_What the task asks:_ Rewrite the part of the material that runs from its start through the line containing "y-axis-label: Y is", with "screen" changed to "display" and nothing else altered. Leave out the pictures.

_Data for this task:_
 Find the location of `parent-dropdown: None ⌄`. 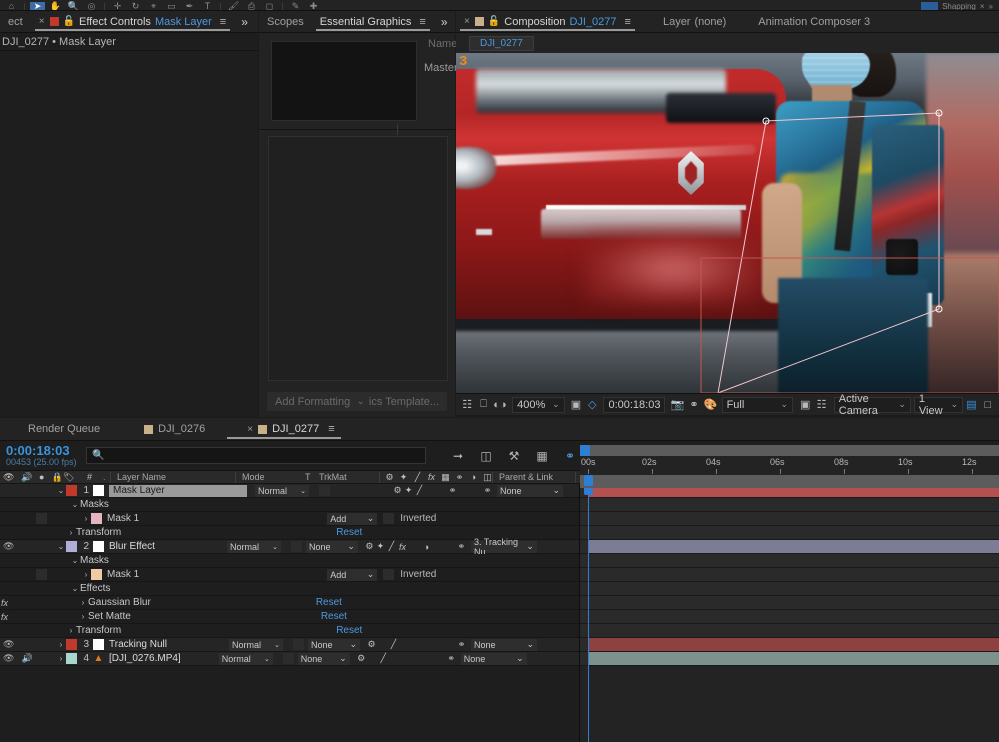

parent-dropdown: None ⌄ is located at coordinates (504, 644).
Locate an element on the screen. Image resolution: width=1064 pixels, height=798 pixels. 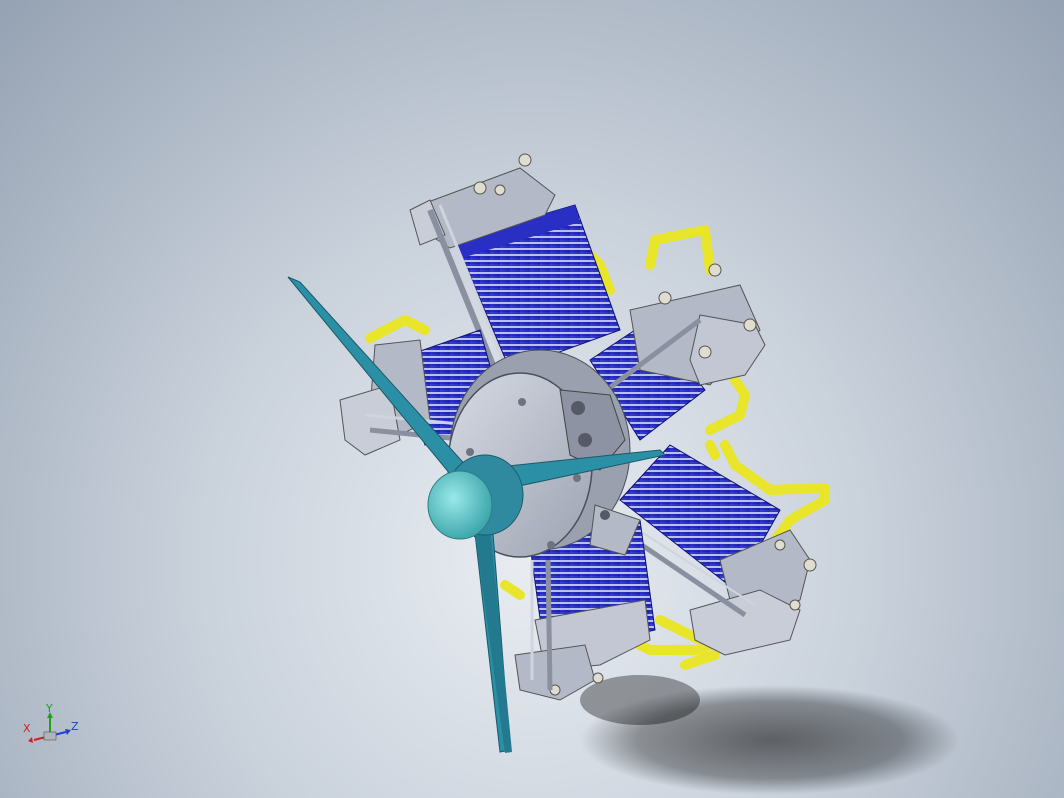
y-axis-label: Y is located at coordinates (49, 708).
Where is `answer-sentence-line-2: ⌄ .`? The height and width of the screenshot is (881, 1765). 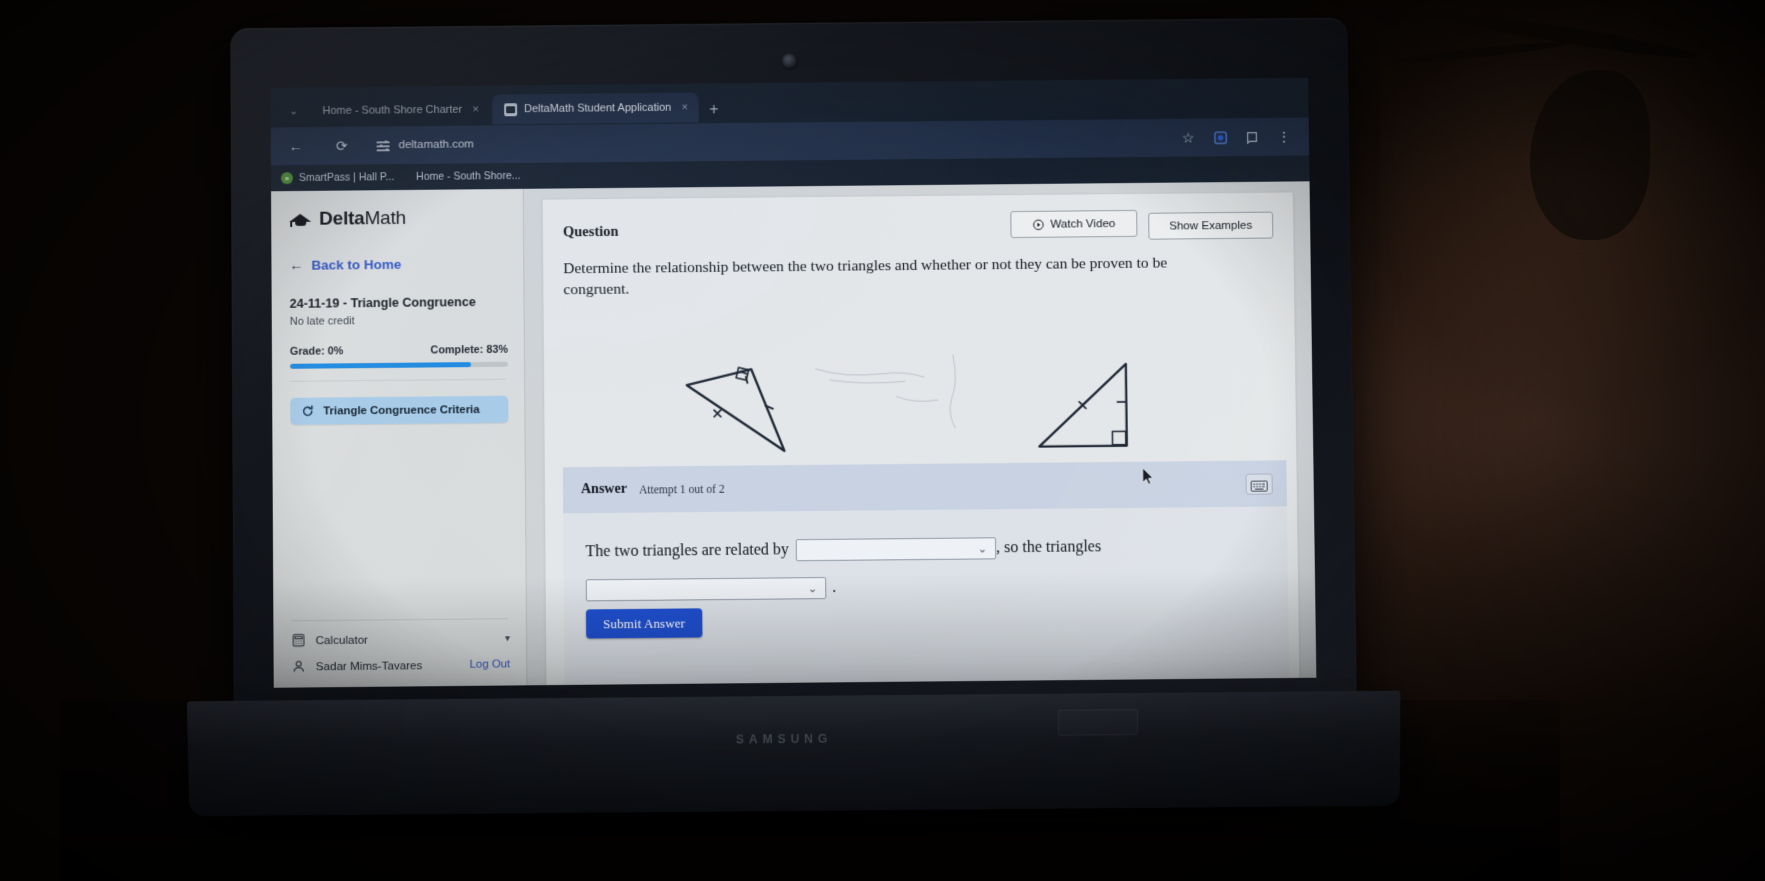 answer-sentence-line-2: ⌄ . is located at coordinates (937, 580).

_Problem solution:_
 Find the location of `parent-dropdown: None ⌄`. 

parent-dropdown: None ⌄ is located at coordinates (504, 644).
Locate an element on the display. Image resolution: width=1064 pixels, height=798 pixels. 
y-axis-label: Y is located at coordinates (49, 708).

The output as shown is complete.